▸ Your assignment: Your copy starts at the line containing "This screenshot has" and ends at the last line of the material below. Reproduce those lines exactly, with no pictures.

Start of Block

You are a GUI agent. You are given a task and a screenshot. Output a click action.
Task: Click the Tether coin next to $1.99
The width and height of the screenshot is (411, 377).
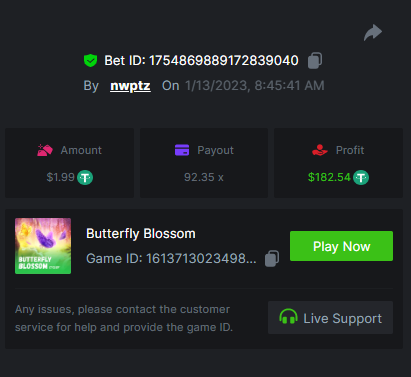pyautogui.click(x=85, y=177)
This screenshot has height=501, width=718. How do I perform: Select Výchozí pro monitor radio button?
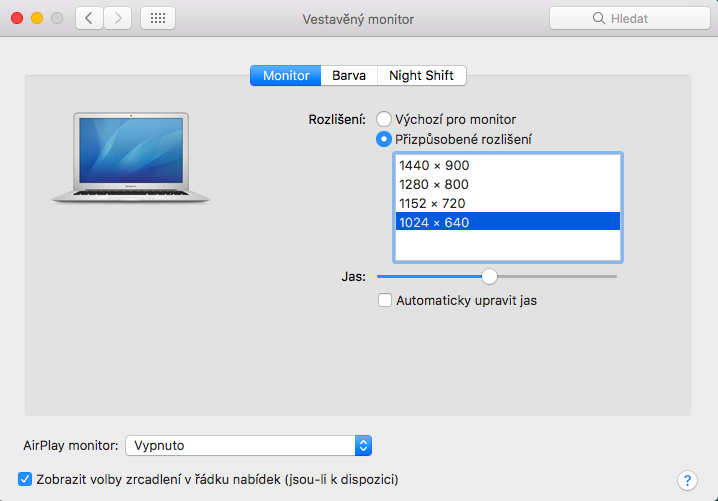coord(384,119)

End of Block

▸ Answer for this exercise:
This screenshot has height=501, width=718. How do I perform: Select Výchozí pro monitor radio button?
coord(384,119)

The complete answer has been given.